▸ **Task objective**: From the entries that follow, pick out all lines holding "This".

BEGIN Source records

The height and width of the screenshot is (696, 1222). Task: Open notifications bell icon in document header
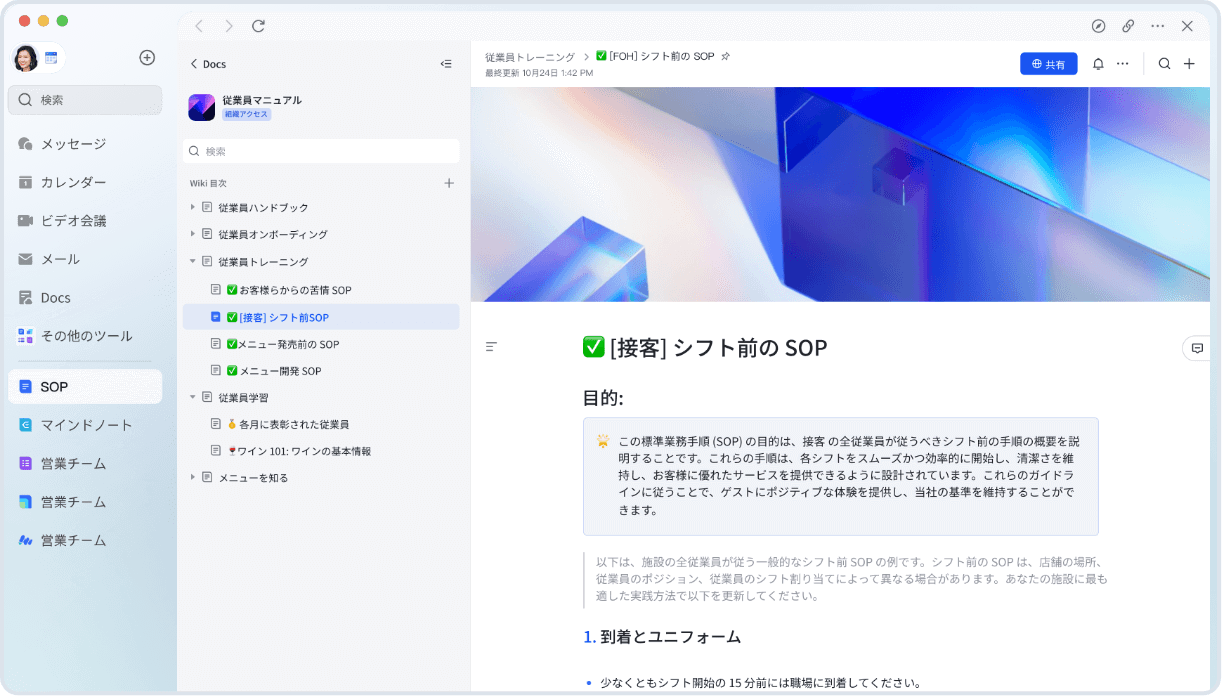[1098, 64]
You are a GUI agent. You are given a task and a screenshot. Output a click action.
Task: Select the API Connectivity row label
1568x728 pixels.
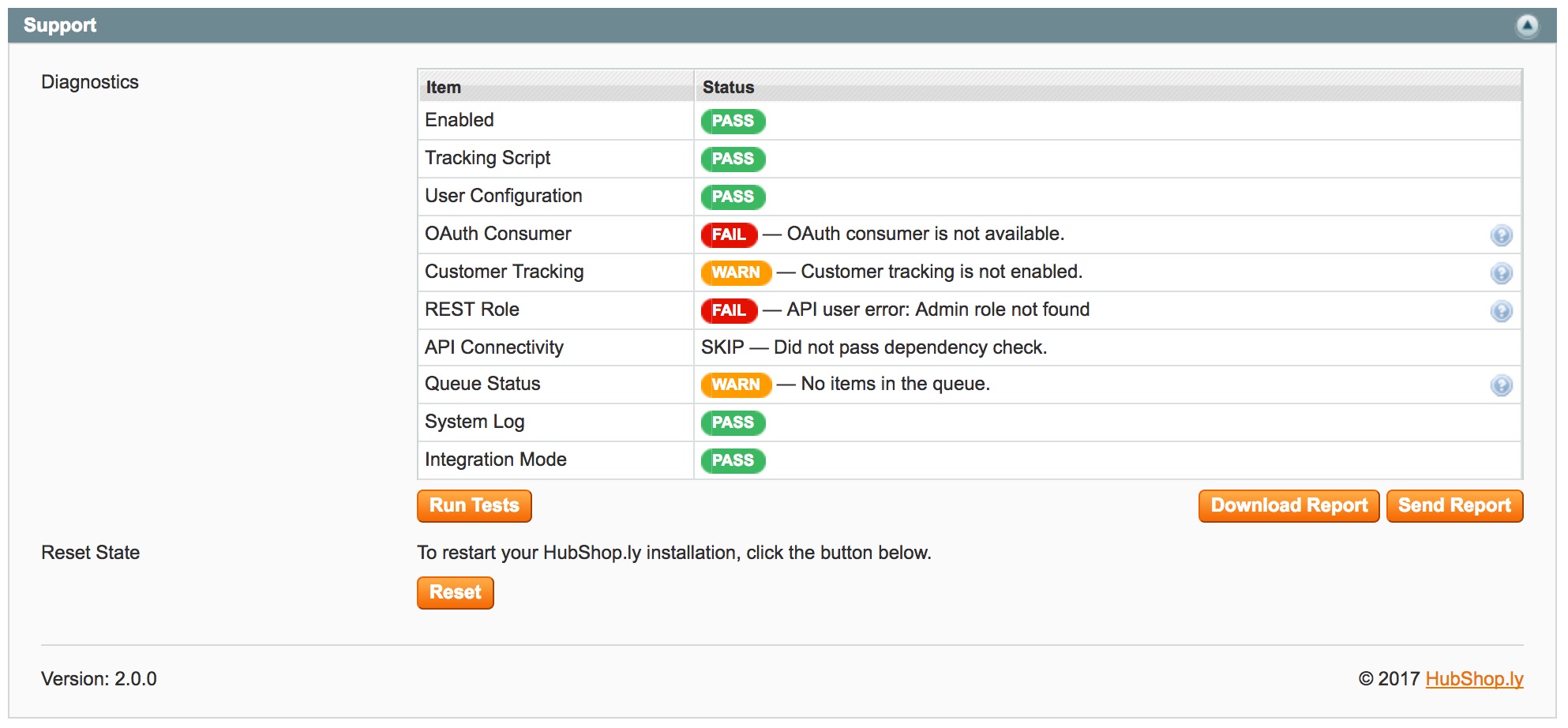click(494, 347)
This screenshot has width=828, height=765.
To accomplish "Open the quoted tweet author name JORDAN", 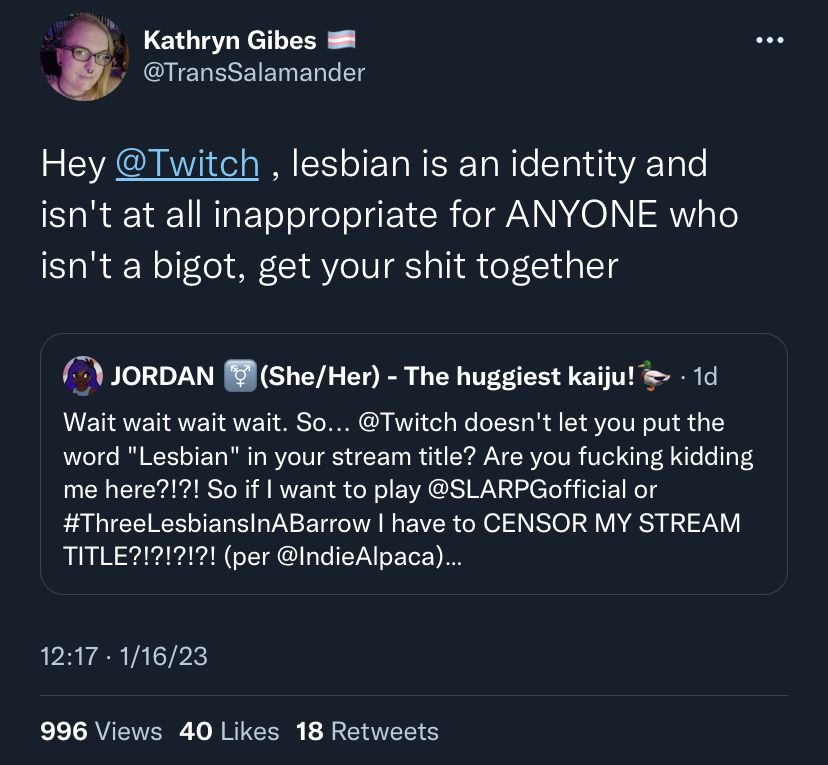I will pos(162,376).
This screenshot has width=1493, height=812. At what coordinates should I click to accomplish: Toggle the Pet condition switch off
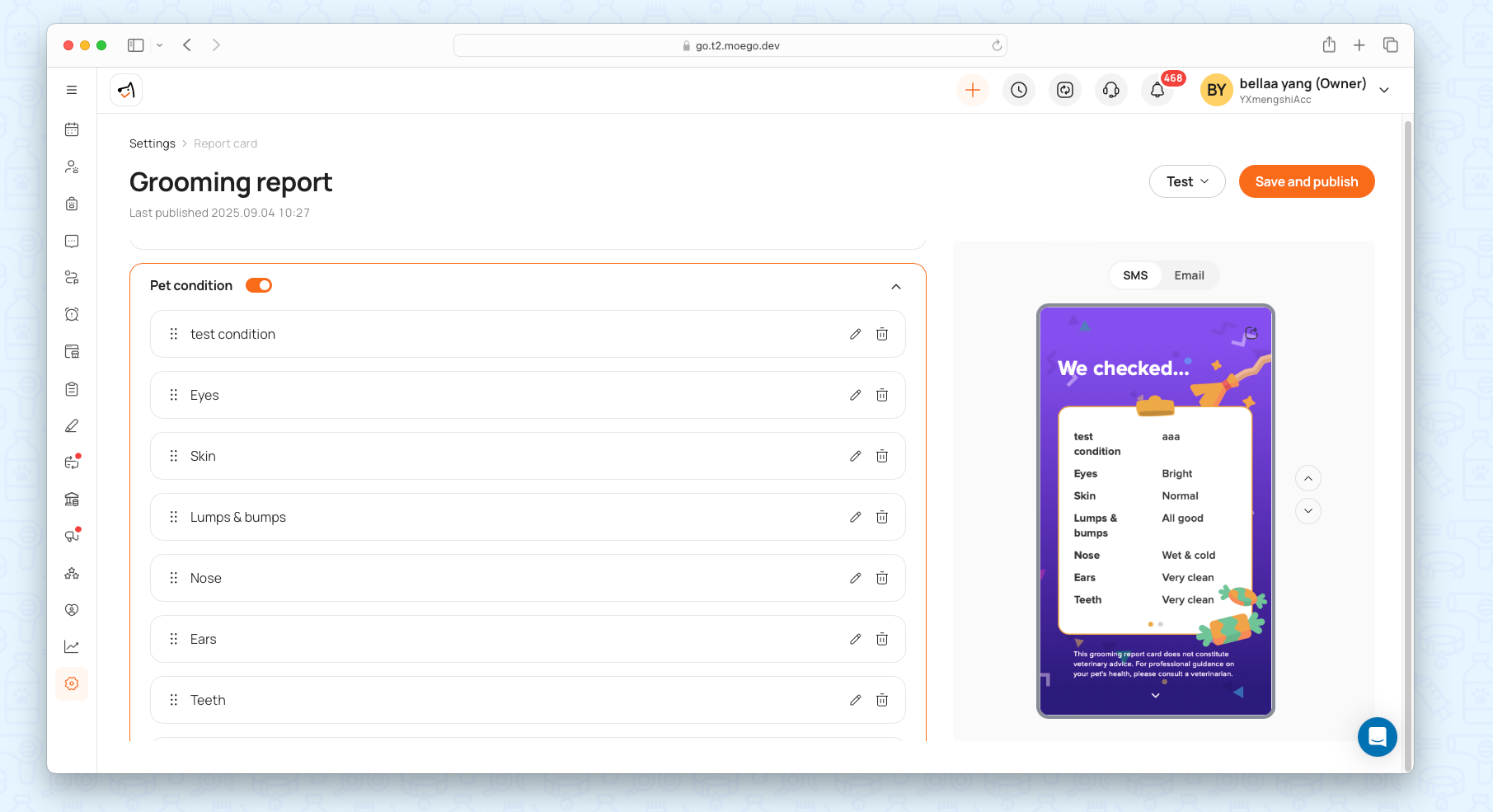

END Source records

▸ **Output of the task**:
This screenshot has width=828, height=765.
This screenshot has width=1493, height=812. At what coordinates should I click to accomplish: Toggle the Pet condition switch off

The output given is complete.